Joe Montalvo was praised by appreciative tenants as well as the owner of the property management company at the Sea Isle, Ari Schertz, a Woodmere resident. Schertz noted that the building is three blocks away from the water and “you know you can get flooded.” They put up wood to protect large windows and glass doors for the storm and four pumps were set up to pump in the boiler room, the lowest spot in the building, “the pit.” Schertz noted that the boiler room flooded 15 years ago. This time, Montalvo set up the pumps four or five days before Hurricane Sandy hit, noted Schertz. “It was his initiative,” said Schertz, of Montalvo. “He’s been around a long time.”

Montalvo has lived in the building and has been its superintendent for 35 years. “I know the building,” he said. “I was scared if there was no pump the electric room would flood and we would be in a lot of trouble. The water was coming up already Sunday night. I saw that and put on the pump to avoid the water going to the electric meter room. If it would go there, there would be no electric for who knows how long.”

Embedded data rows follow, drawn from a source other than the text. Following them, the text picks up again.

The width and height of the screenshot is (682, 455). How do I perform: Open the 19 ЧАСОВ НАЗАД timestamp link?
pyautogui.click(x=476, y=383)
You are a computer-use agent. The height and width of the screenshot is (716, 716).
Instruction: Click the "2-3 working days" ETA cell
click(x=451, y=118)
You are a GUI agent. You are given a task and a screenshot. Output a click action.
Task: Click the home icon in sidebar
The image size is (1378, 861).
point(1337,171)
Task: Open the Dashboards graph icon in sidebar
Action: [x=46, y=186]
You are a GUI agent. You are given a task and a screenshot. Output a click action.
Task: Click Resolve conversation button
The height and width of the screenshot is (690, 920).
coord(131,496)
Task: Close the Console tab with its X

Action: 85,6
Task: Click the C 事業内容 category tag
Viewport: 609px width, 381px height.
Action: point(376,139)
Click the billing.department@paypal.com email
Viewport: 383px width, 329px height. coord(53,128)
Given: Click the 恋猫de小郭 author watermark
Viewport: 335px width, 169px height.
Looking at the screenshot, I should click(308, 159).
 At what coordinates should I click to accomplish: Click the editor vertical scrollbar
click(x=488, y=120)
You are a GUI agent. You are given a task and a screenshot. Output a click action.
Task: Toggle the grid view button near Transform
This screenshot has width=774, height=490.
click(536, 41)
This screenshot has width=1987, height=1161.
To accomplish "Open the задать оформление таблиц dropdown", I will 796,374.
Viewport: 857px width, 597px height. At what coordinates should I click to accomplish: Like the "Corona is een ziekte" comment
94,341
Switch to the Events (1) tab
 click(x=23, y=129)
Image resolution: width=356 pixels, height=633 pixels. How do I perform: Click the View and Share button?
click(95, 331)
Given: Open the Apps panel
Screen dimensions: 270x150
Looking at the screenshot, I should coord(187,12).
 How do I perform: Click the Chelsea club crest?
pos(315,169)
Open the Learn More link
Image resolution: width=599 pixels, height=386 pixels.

This was the second time he used pumps to preempt flooding; the first was a nor’easter six or seven years ago, he said, noting that they are at the lowest point, by the bay. “I knew that the way they were saying about the hurricane, I knew that it would happen and I wanted to try to prevent it (flooding). This was the worst. The pump is what did the job. Otherwise we would have had damage in the electric meter room.” He explained that the building has two electric meter rooms and two boiler rooms. He also noted that the private houses near the building, on Voorhees Avenue, “had a lot of water, a lot of damage.”

Although it clearly would not have helped in neighborhoods that were hit by massive flooding such as Belle Harbor and Long Beach, it might be a possible course of action where low levels of sewer back up damaged homes and electrical systems.